## WHAT TO PRODUCE
Return the run of lines below that opens with the line containing "This screenshot has width=1024, height=554." and closes with the line containing "Viewport: 1280px width, 720px height.", keeping each one exact.

Saved entries:
.....
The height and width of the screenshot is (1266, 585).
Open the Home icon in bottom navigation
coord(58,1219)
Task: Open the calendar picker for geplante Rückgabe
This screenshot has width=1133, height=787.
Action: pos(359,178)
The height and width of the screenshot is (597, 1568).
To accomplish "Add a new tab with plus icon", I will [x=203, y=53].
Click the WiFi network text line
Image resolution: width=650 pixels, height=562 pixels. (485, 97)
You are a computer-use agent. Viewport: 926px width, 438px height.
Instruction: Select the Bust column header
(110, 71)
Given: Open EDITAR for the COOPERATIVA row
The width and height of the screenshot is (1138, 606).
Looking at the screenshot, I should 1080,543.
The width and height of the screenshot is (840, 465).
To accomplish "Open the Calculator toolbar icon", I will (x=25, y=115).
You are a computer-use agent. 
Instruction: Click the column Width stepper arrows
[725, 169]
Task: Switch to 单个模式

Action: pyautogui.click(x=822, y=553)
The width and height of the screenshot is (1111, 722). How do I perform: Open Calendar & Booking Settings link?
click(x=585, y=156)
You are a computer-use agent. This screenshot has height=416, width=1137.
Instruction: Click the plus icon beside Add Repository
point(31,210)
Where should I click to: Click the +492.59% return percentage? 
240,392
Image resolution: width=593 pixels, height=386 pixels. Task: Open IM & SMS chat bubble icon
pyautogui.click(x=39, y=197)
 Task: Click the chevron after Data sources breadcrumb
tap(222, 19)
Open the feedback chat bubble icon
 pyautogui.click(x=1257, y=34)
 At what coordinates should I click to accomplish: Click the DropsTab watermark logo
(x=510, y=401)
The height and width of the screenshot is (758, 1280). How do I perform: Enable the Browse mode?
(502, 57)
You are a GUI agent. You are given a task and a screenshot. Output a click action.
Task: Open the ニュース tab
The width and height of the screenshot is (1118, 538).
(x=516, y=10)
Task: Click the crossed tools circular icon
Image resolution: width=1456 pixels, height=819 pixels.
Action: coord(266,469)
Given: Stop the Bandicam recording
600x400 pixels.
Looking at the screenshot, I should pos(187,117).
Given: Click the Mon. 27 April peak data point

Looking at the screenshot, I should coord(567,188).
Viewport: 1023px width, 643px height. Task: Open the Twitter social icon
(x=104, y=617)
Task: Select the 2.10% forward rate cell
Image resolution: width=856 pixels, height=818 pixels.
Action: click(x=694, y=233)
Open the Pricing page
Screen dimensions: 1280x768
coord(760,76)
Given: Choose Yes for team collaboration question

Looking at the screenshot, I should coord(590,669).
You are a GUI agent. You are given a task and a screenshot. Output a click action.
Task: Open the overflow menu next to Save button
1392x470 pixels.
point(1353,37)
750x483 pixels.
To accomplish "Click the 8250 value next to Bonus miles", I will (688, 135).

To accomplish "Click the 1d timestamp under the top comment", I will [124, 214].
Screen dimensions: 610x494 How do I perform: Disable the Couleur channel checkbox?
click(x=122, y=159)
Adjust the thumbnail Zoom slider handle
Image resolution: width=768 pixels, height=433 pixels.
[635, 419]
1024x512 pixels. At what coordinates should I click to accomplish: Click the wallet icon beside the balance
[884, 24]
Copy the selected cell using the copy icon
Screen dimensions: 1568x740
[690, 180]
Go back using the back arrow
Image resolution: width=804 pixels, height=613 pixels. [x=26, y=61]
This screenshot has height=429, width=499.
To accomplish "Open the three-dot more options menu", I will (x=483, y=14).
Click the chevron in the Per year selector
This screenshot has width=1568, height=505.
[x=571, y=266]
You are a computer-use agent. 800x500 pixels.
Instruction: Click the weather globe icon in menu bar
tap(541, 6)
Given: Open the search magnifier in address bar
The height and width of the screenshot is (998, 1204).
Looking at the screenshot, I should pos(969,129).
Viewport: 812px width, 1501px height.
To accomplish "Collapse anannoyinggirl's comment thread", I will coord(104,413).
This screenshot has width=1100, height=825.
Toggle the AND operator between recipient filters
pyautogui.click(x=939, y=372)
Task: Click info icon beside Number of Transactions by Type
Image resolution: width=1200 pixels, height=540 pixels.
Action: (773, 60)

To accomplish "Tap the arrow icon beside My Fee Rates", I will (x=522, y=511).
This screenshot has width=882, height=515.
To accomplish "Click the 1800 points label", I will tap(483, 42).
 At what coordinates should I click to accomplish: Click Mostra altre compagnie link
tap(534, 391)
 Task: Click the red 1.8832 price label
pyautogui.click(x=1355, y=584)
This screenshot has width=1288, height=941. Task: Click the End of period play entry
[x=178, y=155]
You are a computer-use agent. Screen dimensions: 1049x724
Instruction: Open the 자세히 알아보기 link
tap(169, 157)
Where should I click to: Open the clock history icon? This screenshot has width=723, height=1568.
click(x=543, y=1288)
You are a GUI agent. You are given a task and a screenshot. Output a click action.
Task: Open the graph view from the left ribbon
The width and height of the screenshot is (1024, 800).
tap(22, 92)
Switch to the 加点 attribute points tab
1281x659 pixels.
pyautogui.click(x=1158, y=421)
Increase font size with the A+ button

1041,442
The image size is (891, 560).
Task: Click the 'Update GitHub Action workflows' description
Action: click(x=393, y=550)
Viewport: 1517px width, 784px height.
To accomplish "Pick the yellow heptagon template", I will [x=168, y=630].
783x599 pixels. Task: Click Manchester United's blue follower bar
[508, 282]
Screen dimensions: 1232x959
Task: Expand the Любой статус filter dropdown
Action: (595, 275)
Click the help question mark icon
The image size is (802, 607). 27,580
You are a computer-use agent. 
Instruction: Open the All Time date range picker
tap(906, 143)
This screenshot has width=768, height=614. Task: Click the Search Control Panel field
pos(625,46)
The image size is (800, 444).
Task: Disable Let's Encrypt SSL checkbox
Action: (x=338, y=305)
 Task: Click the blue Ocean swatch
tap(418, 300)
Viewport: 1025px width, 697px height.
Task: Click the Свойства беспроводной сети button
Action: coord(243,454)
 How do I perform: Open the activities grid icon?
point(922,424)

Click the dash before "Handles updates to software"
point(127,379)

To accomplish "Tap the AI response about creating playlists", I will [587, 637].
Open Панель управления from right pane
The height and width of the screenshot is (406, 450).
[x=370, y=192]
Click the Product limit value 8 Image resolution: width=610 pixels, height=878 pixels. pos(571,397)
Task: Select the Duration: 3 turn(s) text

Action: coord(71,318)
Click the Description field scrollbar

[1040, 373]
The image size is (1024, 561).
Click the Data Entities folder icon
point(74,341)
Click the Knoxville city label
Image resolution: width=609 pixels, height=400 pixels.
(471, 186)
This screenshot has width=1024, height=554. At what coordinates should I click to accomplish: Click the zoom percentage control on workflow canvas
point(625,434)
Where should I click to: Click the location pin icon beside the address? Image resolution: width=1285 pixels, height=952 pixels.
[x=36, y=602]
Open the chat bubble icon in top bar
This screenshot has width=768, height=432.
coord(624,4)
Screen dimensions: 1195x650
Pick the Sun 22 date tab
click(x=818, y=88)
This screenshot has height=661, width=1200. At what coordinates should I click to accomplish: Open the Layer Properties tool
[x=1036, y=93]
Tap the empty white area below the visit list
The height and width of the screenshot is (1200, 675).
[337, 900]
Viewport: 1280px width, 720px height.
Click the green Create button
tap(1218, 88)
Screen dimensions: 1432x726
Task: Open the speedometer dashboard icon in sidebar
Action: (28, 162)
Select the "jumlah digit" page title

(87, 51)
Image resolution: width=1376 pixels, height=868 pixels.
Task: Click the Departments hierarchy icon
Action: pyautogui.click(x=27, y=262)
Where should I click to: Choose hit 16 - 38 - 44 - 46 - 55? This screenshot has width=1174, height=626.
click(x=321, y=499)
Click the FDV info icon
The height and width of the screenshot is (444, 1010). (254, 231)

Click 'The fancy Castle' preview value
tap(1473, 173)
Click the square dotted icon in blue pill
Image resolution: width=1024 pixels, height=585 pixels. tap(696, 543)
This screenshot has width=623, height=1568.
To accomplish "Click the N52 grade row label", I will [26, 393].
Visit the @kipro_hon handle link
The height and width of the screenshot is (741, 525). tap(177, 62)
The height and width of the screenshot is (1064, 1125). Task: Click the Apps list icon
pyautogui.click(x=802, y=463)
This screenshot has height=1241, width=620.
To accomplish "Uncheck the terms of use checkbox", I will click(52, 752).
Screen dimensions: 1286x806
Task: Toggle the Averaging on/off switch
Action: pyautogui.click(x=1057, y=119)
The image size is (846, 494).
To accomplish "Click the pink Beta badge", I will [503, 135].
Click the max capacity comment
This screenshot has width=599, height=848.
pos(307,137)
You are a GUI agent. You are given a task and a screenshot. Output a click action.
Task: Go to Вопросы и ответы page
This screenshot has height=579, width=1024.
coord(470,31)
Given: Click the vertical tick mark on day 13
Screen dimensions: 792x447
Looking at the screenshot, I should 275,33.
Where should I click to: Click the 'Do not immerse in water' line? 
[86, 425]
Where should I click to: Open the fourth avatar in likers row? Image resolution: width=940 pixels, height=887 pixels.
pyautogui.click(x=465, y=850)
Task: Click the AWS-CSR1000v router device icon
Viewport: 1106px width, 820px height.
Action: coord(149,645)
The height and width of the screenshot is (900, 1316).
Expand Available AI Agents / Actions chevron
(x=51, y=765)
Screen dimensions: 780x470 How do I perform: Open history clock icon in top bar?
.....
## OUTPUT OF THE EXERCISE
This screenshot has width=1024, height=554. At what coordinates should I click to accomplish: Click the zoom percentage control on workflow canvas
point(625,434)
Where should I click to: Click the location pin icon beside the address? Image resolution: width=1285 pixels, height=952 pixels.
[x=36, y=602]
Open the chat bubble icon in top bar
This screenshot has width=768, height=432.
coord(624,4)
Screen dimensions: 1195x650
Pick the Sun 22 date tab
click(x=818, y=88)
This screenshot has height=661, width=1200. At what coordinates should I click to accomplish: Open the Layer Properties tool
[x=1036, y=93]
Tap the empty white area below the visit list
The height and width of the screenshot is (1200, 675).
[337, 900]
Viewport: 1280px width, 720px height.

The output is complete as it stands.